Continue the page on the MR fluid based wearable haptics interface, picking up right after its last sentence.

● **Page**
* BEGIN *
MR fluid based wearable haptics interface


This work is being done in collaboration with Yang Chen under the guidance of Prof. Heather Culbertson at the HaRVI Lab.

In this research, we aim to create a magnetorheological fluid (MR fluid) based touch interface that can provide vibration, adhesion, and stiffness feedback during touch interaction. MR fluid is a smart fluid made of magnetic particles and a carrier liquid. A magnetic field applied to the MR fluid rearranges the magnetic particles in the fluid and increases its shear stress, causing a great increase in the apparent viscosity of the fluid When the magnetic fields are switched on and off quickly, a vibration can be induced in MR fluid. We propose a system that utilizes such properties to provide haptic feedback in a Unity-based VR environment through the use of a pair of gloves embedded with MR fluid in the fingertips and a magnet-array-based interface that is capable of producing varying magnetic fields locally.

Our system addresses feedback of three parameters: vibration, adhesion, and stiffness.

Vibration can be achieved by controlling magnetic field intensity using a time-series approach, where the strength of the magnetic field translates directly to the amplitude of the vibration; and the frequency of the vibration is based on the signal variation displayed by the magnet. MR fluid has a forming time of about 2ms, which means it is theoretically capable of displaying vibrations up to 500Hz. We set a vibration frequency cap at 300Hz since near-threshold vibration loses its sharpness from our experiments.
* END *
● **Data segment**
* BEGIN *
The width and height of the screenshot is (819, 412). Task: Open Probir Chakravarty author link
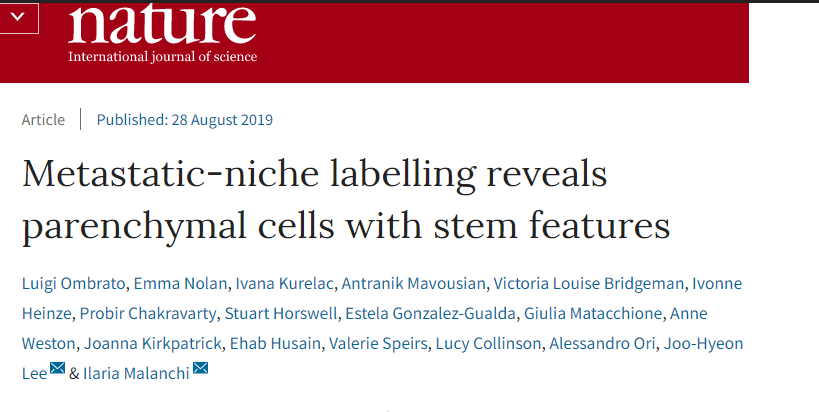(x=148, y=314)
* END *
● **Exercise response**
Stiffness and adhesion are also achieved by changing the intensity of the magnetic field, but with different controlling techniques. We aim to render a “stiffness proxy”: as the user drags their finger along the surface, a signal is displayed directly under the user’s fingers’ position. A stiffer material will have a higher amplitude than a softer material with a lower amplitude. Lastly, adhesion is a byproduct of magnetic fields, but instead of directly applying such a field under the user’s finger, we will try to display a magnetic field near the user’s finger, which creates an attraction between the working magnet and MR fluid pouch, allowing us to guide finger positioning and provide adhesion to a specific direction.

Currently, we interfaced this setup with a VR environment built through Unity. We proposed a proof of concept setup using four magnets arranged in a T shape, similar to the arrow keys on a keyboard. Magnets were kept in an acrylic box created by laser cutting with a capacitive touch screen overlay. The user’s hands’ position is tracked through Oculus and contact detection is through capacitive touchscreen feedback. The touch inputs are calibrated such that when a finger is touched on top of the magnets, it triggers a custom event defined by the user. We plan to conduct user studies to evaluate our devices in terms of usability, assisting user input, and improving finger motor skills through assistive touch input using our MR fluid Interface.

I primarily worked on researching the strengths of various electromagnet - MR fluid combinations for best results, and on building VR environments using Unity to map interactions and to run user studies. I also worked on processing raw sensor data from the headsets, and combining it with a time-series signal to activate specific magnets based on user actions and control the magnetic field intensity accordingly.

Below is our current setup:

Fig 1: Current setup showing the magnetic interface, MR fluid pouch and HiFiberry driver circuits

In this:

  1. Magnetic array interface contaning
    a. Electromagnetic coils (top view)
    b. Capacitive touch screen interface. 2D signals $(x,y)$ from this are fed to the VR environment to show precise position of user’s interaction (see figure 2)
  2. HiFiberry - RasPi interface to generate PWM signals for controlling localised activation of electromagnets. We are using Hifiberry (AMP2 + raspberry) * 2 as 4 channels output to drive the current setup.
  3. Pouch containing the Magneto-rheological (MR) fluid with 24.5g and 70% packing by weight, using mineral oil.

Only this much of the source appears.